New Residence Halls Earn Certification for 'Green' Construction
Story posted March 22, 2006
Bowdoin College's two new residence halls were recently certified as "green" under the Leadership in Energy and Environmental Design (LEED) program.
LEED is the acronym for a program administered by the U.S. Green Building Council (USGBC) setting national standards for green building design. The rating system was developed by the USGBC to promote environmentally friendly design and to reduce false and exaggerated environmental claims, which the council calls "greenwashing."
The residence halls, located on Coffin Street, received certification from the USGBC in February, and were certified at the silver level.

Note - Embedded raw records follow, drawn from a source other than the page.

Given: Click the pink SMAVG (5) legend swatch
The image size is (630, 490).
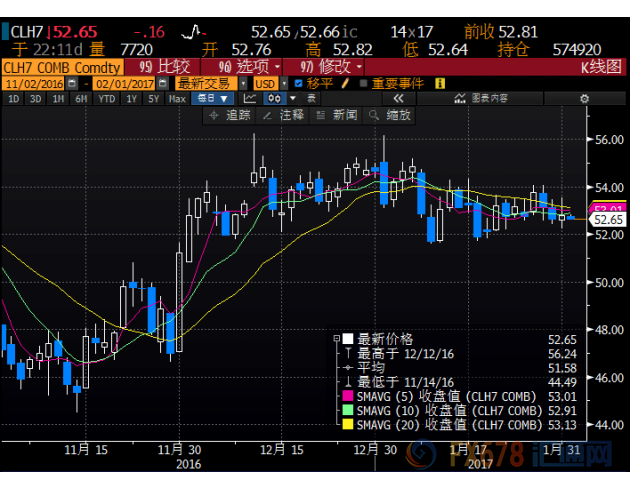Looking at the screenshot, I should click(347, 397).
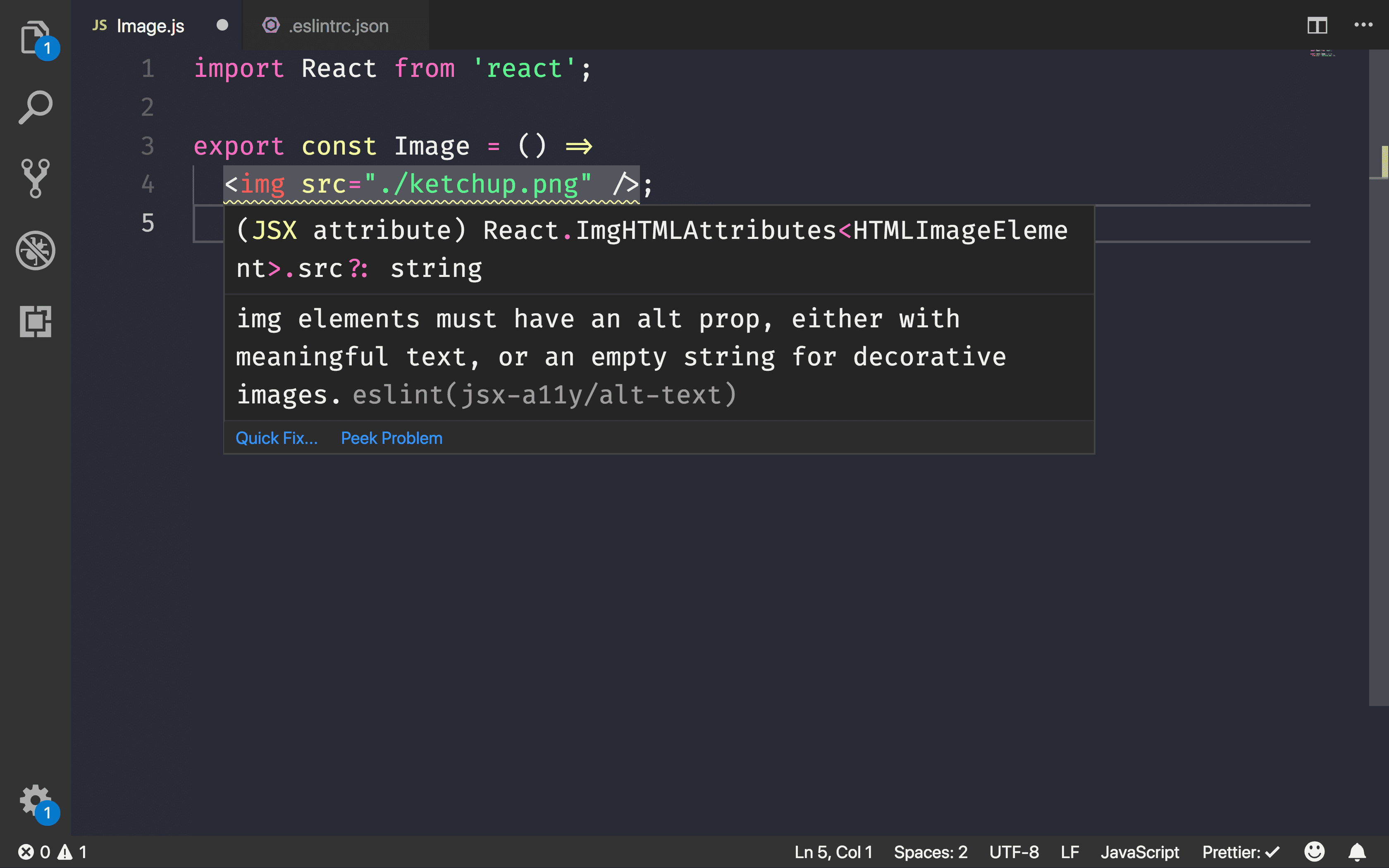This screenshot has width=1389, height=868.
Task: Click the Peek Problem link in tooltip
Action: 391,437

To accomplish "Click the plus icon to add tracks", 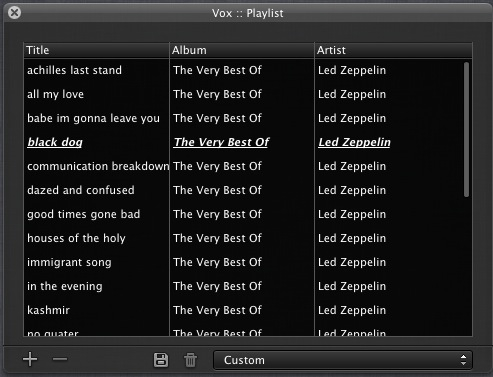I will coord(30,359).
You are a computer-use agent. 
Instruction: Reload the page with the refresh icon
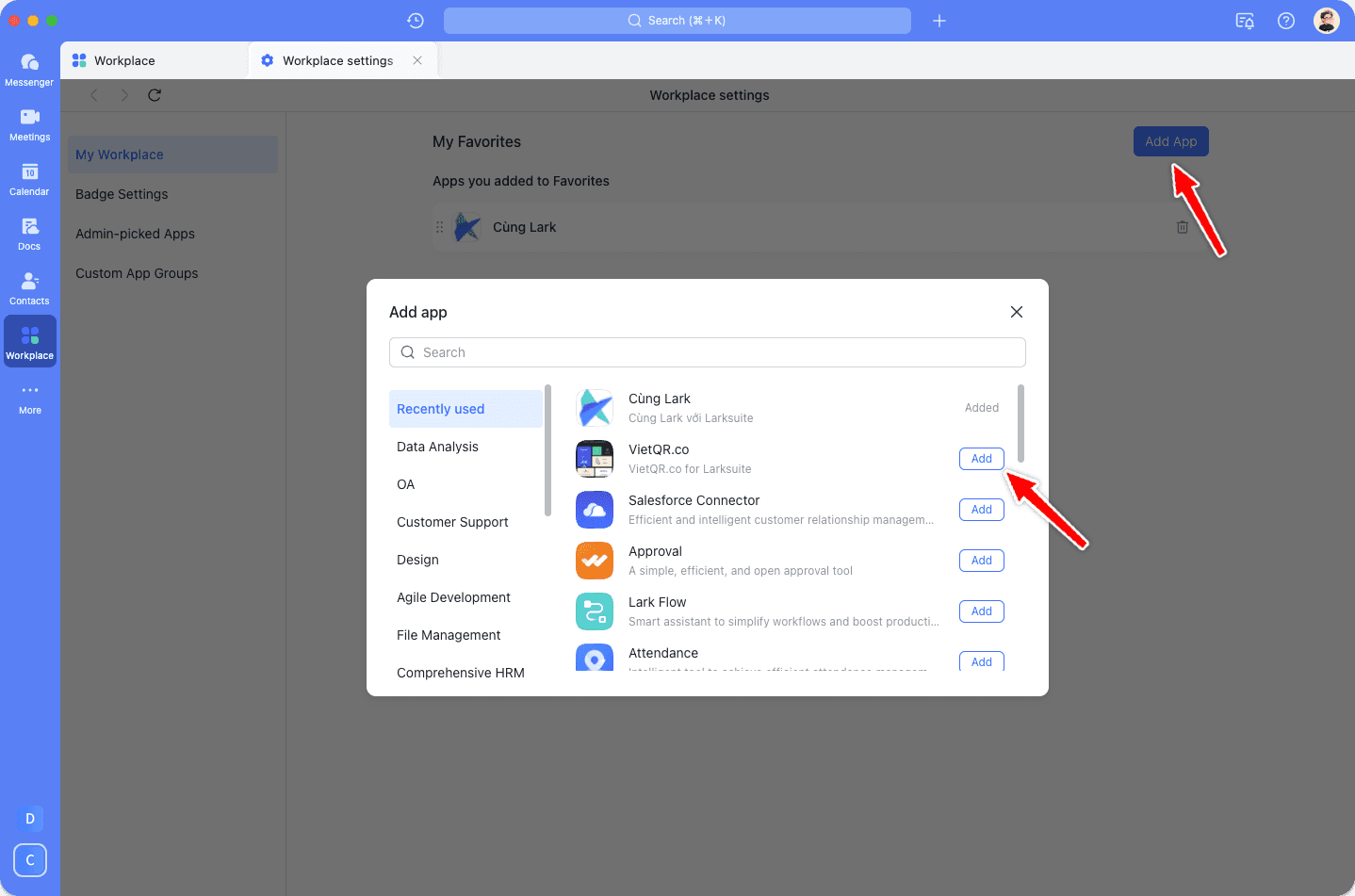click(x=154, y=95)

That's a step up from basic LEED certification, recognizing environmental enhancements and systems that go beyond the minimum standards for a green building.

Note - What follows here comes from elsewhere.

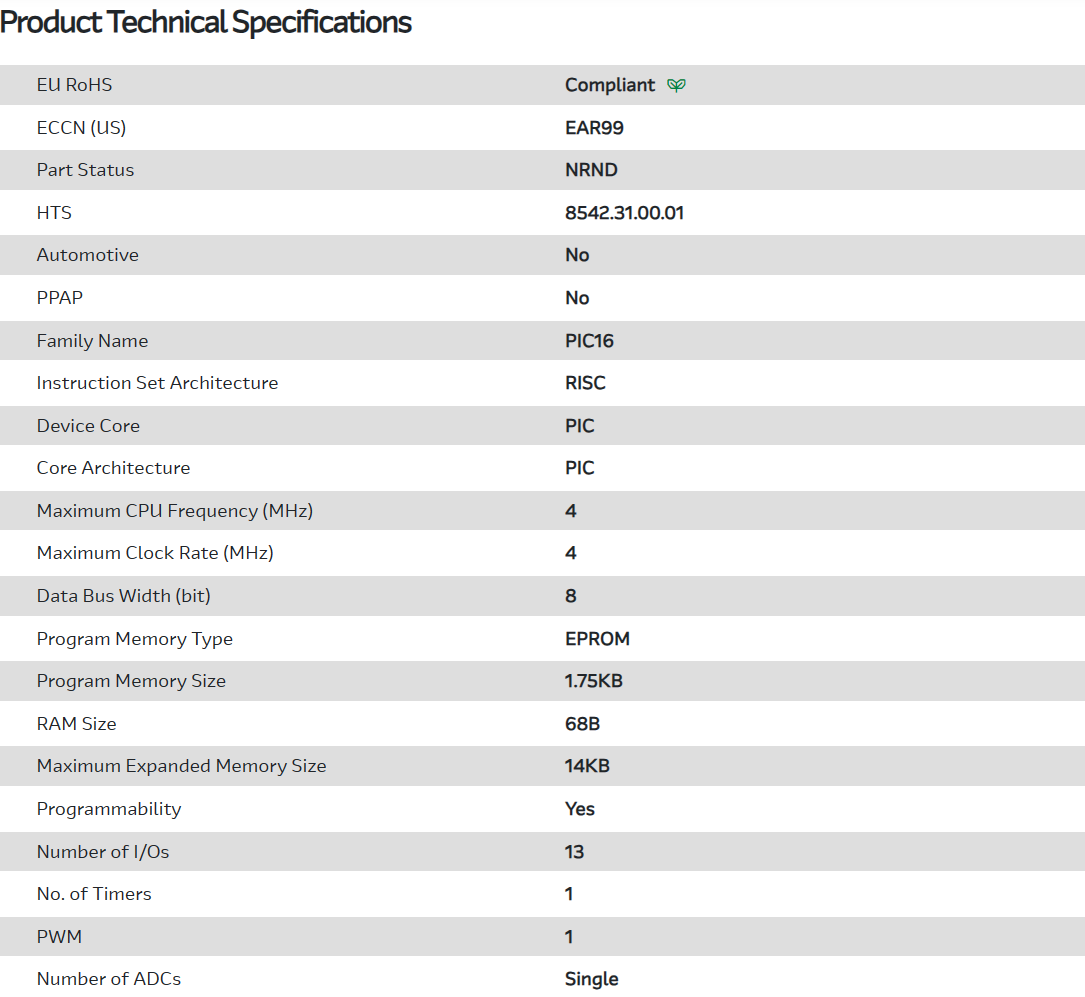
Task: Select the ECCN value EAR99
Action: [594, 128]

The two 35,000-square-foot first-year residence halls are heated and cooled geothermally, using water from seven 1,500-foot-deep wells and heat pumps. Well-insulated groundwater, pumped into the buildings, remains at a constant temperature of around 50 degrees; the heat pumps extract 15 to 20 degrees to heat or cool the buildings. The system allows Bowdoin to save over 40% of the energy usually consumed in a residence hall.
In addition, the residence halls feature:
- A system that pumps collected rainwater to the toilets, saving on potable water;
- EnergyStar© rated white roofs, which necessitate less cooling for the building in hot weather;
- Use of locally manufactured construction materials, composed of recycled content (including 99.9% recycled wallboard);
- Individual thermostats in all rooms;
- Large windows and skylights to allow for maximum natural light and reduce daylight electricity consumption;
- Indoor bicycle rooms and outdoor racks, to encourage students to bike to class and town.

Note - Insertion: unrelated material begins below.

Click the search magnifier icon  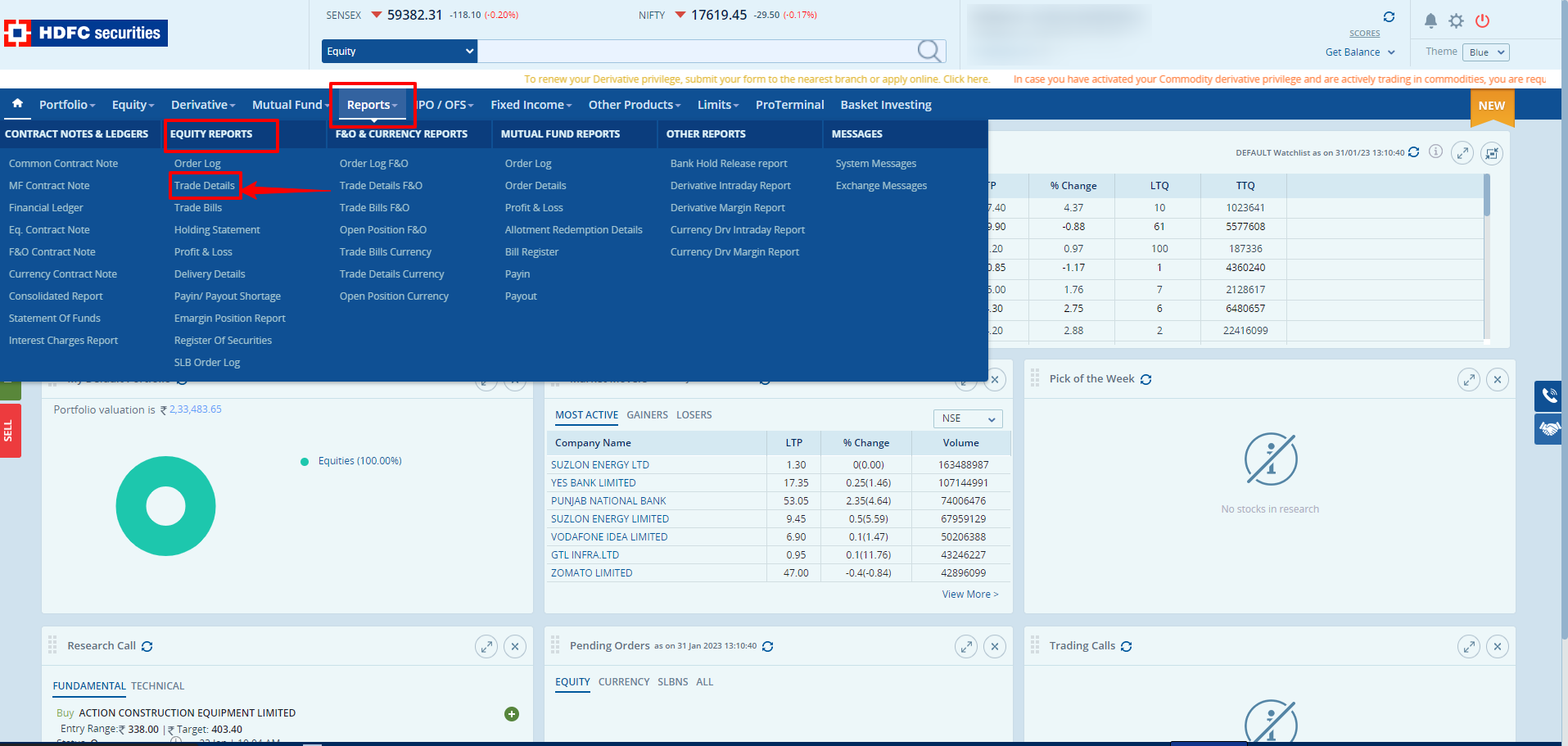(x=929, y=51)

To read more about green construction on the new residence halls, visit the Sustainable Bowdoin Web site.
Colleges and universities are recognized as hothouses for architectural innovation as is evident in other college buildings around the state being built to LEED specifications.
At Bowdoin, the construction of Thorne Dining Hall, the Schwartz Outdoor Leadership Center, and Kanbar Hall incorporated numerous LEED credits. The College is striving for any new construction projects to reach LEED certification.